I am surprised to realize how much difference age makes in my teaching routine. Generally speaking, the older I get, the less students pay attention to me – and, admittedly, the less patience I often have for them. This doesn’t apply to the students who have a particular interest in my areas of specialization, nor to the ones whose ambitions I applaud and encourage. Those students are as devoted as ever. But it does seem to apply to the casual students, the ones who take my general theory courses to fulfill requirements. I can guarantee that I’ve been using many of the same first-year theory pedagogical routines for sixteen years now, and far from them feeling stale, I think I’ve refined them and perform them with more energy than ever. But it doesn’t matter – when I was in my early 40s, a little younger than their parents, the casual students saw me as a role model, potential ally, and someone to identify with. They laughed at my jokes, hung on my every word, and appealed to me for help when the older professors were unsympathetic. Now, just noticeably older than their parents, I’m already an old man to be politely smiled at occasionally and then turned away from. They take their personal problems to my younger colleagues, which is admittedly a blessing. I have to confess to a reciprocal decline in sympathy; excuses I’ve heard 75 times have a blunted impact, and I’ve grown better at predicting which ones will not fulfill their promises. Worst of all, this semester, for the first time in my life, I’ve had to turn disciplinarian. I’ve always encouraged creativity in theory class, emphasizing the freeing effectiveness of the rules once they’re understood rather than imposing them as a restriction. But – and as students do go through generational changes, I can’t be sure of the cause and effect – I’m finding lately that rather than joining me in creativity, they take it as license for rowdiness and distraction, and I have to clamp down. Teaching becomes a chore. I am unusual among my friends in that I’ve never come to mind teaching the fundamentals of theory every year, but lately I’m beginning to fantasize about turning it over to someone else.
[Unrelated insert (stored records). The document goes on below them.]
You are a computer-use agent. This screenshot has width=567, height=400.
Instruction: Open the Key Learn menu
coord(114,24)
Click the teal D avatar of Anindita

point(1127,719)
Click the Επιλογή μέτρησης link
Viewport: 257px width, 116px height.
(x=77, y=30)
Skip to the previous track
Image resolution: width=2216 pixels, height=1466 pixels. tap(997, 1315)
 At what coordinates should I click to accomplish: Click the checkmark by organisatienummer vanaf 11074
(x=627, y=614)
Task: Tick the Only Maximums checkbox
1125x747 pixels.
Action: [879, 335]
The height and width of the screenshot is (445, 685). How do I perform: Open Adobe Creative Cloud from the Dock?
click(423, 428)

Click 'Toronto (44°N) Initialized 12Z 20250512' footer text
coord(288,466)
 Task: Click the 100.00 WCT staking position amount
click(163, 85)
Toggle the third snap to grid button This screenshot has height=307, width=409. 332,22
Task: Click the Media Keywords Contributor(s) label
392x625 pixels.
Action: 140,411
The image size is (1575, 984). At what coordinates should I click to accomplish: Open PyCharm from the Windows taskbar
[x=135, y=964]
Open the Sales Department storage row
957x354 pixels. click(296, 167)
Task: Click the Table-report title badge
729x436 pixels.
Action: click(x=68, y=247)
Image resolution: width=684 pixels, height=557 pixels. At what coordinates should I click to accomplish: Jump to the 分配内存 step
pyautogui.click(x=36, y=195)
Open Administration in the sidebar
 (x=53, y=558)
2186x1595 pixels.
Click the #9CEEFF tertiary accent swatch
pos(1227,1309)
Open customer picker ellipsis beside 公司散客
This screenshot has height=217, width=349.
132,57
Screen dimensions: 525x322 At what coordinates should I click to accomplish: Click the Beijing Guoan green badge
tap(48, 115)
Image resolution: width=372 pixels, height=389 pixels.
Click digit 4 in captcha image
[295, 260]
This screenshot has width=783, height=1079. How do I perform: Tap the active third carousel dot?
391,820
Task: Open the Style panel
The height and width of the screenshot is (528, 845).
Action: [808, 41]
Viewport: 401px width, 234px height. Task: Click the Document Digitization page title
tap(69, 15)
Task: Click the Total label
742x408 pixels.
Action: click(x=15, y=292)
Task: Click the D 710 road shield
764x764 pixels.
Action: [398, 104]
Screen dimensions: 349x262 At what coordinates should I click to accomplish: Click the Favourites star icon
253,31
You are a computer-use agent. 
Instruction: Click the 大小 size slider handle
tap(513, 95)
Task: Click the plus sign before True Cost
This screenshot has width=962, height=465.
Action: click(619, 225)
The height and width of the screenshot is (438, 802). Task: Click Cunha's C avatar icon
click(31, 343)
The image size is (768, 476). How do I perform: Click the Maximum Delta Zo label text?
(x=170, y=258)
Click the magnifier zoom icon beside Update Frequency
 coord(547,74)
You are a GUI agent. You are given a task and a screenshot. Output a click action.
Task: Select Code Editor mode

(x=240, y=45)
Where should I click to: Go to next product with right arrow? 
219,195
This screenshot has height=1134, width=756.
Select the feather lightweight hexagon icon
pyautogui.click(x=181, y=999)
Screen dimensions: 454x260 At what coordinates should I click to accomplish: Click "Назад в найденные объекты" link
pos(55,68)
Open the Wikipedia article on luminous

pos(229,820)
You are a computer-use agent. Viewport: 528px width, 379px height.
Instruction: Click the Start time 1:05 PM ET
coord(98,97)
When I think back about it, few professors I studied with were as old then as I am. Colleges went on a massive hiring spree in the expansive ’60s, and some of my favorite teachers were only ten, even eight years older than I was. I gravitated toward the younger faculty then partly on the basis of stylistic sympathies, though one of my favorite mentors was the reverend Theodore Karp, who taught in a whisper barely audible past the first row, and revealed the wonders of 15th-century music to me. Aside from him, I don’t remember having much experience of professors over 50. But with the difficulties of retiring in this economy, older professors are only going to continue to predominate.
As a colleague of my generation said to me last week, “When I was forty my students wanted to be me. Now they respect me, but they don’t want to hang out with me.”